Most women with gestational diabetes have otherwise normal pregnancies with healthy babies.

However, gestational diabetes can cause problems such as:

your baby growing larger than usual – this may lead to difficulties during the delivery and increases the likelihood of needing induced labour or a caesarean section

polyhydramnios – too much amniotic fluid (the fluid that surrounds the baby) in the womb, which can cause premature labour or problems at delivery

premature birth – giving birth before the 37th week of pregnancy

pre-eclampsia – a condition that causes high blood pressure during pregnancy and can lead to pregnancy complications if not treated

your baby developing low blood sugar or yellowing of the skin and eyes (jaundice) after he or she is born, which may require treatment in hospital

the loss of your baby (stillbirth) – though this is rare

Having gestational diabetes also means you’re at an increased risk of developing type 2 diabetes in the future.

Screening for gestational diabetes

During your first antenatal appointment around week 8 to 12 of your pregnancy, your doctor will ask you some questions to determine whether you’re at an increased risk of gestational diabetes.

If you have 1 or more risk factors for gestational diabetes you should be offered a screening test.

The screening test is called an oral glucose tolerance test (OGTT), which takes about 2 hours.

It involves having a blood test in the morning, when you have not had any food or drink for 8 to 10 hours (though you can usually drink water but check with the hospital if you’re unsure). You’re then given a glucose drink.

After resting for 2 hours, another blood sample is taken to see how your body is dealing with the glucose.

The OGTT is done when you’re between 24 and 28 weeks pregnant. If you’ve had gestational diabetes before, you’ll be offered an OGTT earlier in your pregnancy, soon after your booking appointment, then another OGTT at 24 to 28 weeks if the first test is normal.

Treatments for gestational diabetes

If you have gestational diabetes, the chances of having problems with your pregnancy can be reduced by controlling your blood sugar levels.

You’ll be given a blood sugar testing kit so you can monitor the effects of treatment.

Blood sugar levels may be reduced by changing your diet and being more active if you can. Gentle activities such as walking, swimming and prenatal yoga can help reduce blood sugar. But tell your midwife or doctor before starting an activity you haven’t done before.

However, if these changes don’t lower your blood sugar levels enough, you will need to take medicine as well. These may be tablets or insulin injections.

You’ll also be more closely monitored during your pregnancy and birth to check for any potential problems.

If you have gestational diabetes, it’s best to give birth before 41 weeks.
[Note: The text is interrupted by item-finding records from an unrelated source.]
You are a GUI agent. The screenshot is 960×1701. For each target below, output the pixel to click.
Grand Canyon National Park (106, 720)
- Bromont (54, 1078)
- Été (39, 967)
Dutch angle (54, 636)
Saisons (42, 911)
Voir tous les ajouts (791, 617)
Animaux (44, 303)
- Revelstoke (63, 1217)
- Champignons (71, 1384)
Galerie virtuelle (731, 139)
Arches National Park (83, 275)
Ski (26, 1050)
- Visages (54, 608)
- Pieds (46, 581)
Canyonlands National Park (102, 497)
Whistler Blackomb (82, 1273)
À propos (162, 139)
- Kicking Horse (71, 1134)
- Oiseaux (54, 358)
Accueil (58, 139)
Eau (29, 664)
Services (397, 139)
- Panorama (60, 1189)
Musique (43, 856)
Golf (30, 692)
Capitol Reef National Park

Induction of labour or a caesarean section may be recommended if labour does not start naturally by this time.

Earlier delivery may be recommended if there are concerns about your or your baby’s health or if your blood sugar levels have not been well controlled.

Long-term effects of gestational diabetes

Gestational diabetes normally goes away after birth. But women who’ve had it are more likely to develop:

Gestational diabetes again in future pregnancies

type 2 diabetes – a lifelong type of diabetes

You should have a blood test to check for diabetes 6 to 13 weeks after giving birth, and once every year after that if the result is normal.

See your Doctor if you develop symptoms of high blood sugar, such as increased thirst, needing to pee more often than usual, and a dry mouth – do not wait until your next test.

You should have the tests even if you feel well, as many people with diabetes do not have any symptoms.

You’ll also be advised about things you can do to reduce your risk of getting diabetes, such as maintaining a healthy weight, eating a balanced diet and exercising regularly.

Some research has suggested that babies of mothers who had gestational diabetes may be more likely to develop diabetes or become obese later in life.